Ma le piazze, i luoghi della socialità e delle relazioni erano e sono altro.
Non sono pavimenti e aiuole, non sono pali e alberelli, non sono disegnini freudiani dove trovano casa i ricordi personali di chi li ha pensati. La rivoluzione industriale, le nuove norme sui cimiteri, la nascita del tempo libero e delle vetrine dei negozi, i nuovi sistemi di mobilità, le innovazioni tecnologiche sull’illuminazione e sullo smaltimento delle acque, le trasformazioni sociologiche, commerciali e tanto altro sono alla base della metamorfosi dello spazio urbano. Oggi tra nuove modalità della socializzazione, considerato la presenza dei social, dei cambiamenti climatici, del commercio online, della mobilità sostenibile, viene da pensare che lo spazio pubblico e la sua trasformazione non può restare incastrato a un modello che appare evidentemente obsoleto.
Gli spazi pubblici, quello che chiamiamo “abitare collettivo”, come piazze, slarghi, strade, parchi ecc. dovrebbero essere il tema più iconico in una città. L’occasione per sperimentare e consolidare l’idea di rete, di network, di sistema. Creando quelle relazioni – le costellazioni urbane – che riconnettono le parti della città, attraverso un atlante di segni che attingono all’arte, alla cosmologia, all’biologia, all’identità. E gli esempi in tutto il mondo sono innumerevoli, senza andare troppo lontano. La natura ha il compito di riprendersi la città, ma nello stesso tempo la città deve offrire servizi, opportunità. Diventa imbarazzante strombazzare pedonabilità senza prima aver realizzato parcheggi e modi sostenibili per spostarsi. Diventa imbarazzante pensare a prati verdi dove non servono e colate di pietre e cemento lì dove l’acqua non trova più vie di uscite.

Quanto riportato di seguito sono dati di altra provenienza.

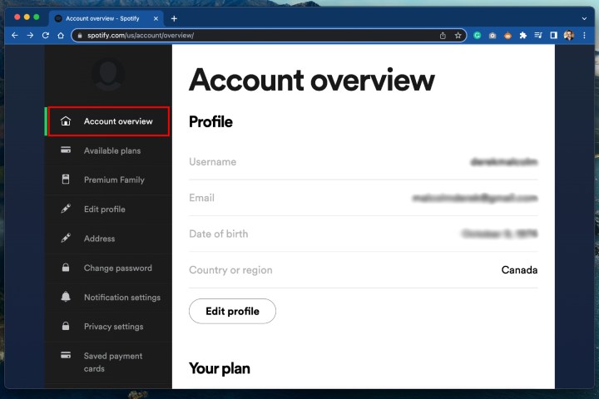Click the lock icon beside Privacy settings

(66, 326)
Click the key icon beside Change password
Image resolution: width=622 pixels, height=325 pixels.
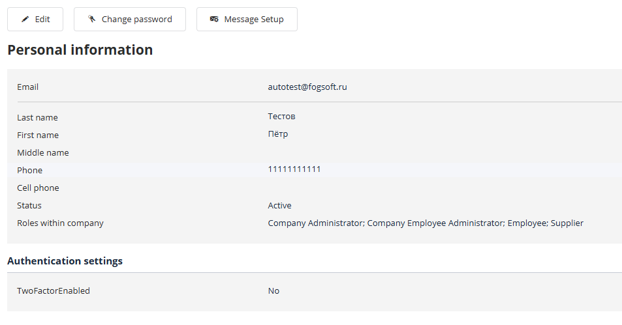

Appare scontato, ovvio per molti, ma a guardare i risultati sul campo vale la pena ricordare a tutti:
c’è bisogno di una qualità del progetto che vada oltre l’ordinario; c’è bisogno di una cooperazione (e non partecipazione) tra progettisti, specialisti, amministratori e la città reale (meno quella rappresentata). È necessario ripartire dall’identità, dalla socialità, dalle relazioni. Ovvio per molti, banale se volete, ma serve una visione, un orizzonte, uno spessore culturale che non si trova nelle patatine. Non è un monito esclusivo per chi ha responsabilità amministrative, è una riflessione che investe anche i progettisti (quelli che poi conosciamo come i tecnici) che hanno perso quella vocazione, quel talento, la sensibilità verso lo spazio forse per apatia o superficialità. Hanno perso quella propensione alla multidisciplinarietà che caratterizzava i grandi maestri del recente passato. Il progetto di architettura come sintesi tra città, natura, cultura e tecnologia. Quel tutto tondo che includeva l’arte e la storia. Le piazze e le strade stanno diventando tutte uguali, senz’anima, immagine riflessa di un ufficio tecnico comunale che non ha tempo per pensare. Deve solo spendere e inaugurare. Gli architetti dovrebbero pensare bene a cosa lasceranno di utile alle città. Pietre cinesi e alberelli rinsecchiti.